#### Exercise goal:
Work through the data and report how many lines include the string "will", giving the number alone.
((
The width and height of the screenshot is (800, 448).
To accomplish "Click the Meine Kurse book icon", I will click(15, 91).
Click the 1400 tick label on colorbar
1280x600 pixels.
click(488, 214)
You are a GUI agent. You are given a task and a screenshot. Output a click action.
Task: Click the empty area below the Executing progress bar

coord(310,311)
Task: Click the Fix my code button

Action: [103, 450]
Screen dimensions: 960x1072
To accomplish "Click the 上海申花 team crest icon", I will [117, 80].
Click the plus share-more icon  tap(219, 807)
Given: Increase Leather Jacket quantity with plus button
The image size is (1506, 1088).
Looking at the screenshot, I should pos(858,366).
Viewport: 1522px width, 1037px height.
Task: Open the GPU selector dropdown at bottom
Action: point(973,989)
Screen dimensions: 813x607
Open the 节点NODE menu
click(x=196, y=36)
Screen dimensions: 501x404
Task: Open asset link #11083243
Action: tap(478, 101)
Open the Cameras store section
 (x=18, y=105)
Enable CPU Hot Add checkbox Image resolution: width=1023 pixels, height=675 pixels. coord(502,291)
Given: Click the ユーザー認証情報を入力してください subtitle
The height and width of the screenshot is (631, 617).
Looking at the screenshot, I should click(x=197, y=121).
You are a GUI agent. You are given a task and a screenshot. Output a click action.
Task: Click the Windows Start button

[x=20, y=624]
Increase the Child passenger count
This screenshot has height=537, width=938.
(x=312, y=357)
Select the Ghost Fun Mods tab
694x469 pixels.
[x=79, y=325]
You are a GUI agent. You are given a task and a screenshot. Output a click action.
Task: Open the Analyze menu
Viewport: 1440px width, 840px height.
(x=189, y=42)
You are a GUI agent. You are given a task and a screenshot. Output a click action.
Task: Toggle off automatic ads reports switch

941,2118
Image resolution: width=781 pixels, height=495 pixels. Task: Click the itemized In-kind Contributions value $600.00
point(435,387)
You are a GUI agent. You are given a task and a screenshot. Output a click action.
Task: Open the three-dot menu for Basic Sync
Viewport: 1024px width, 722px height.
))
#### Answer below:
2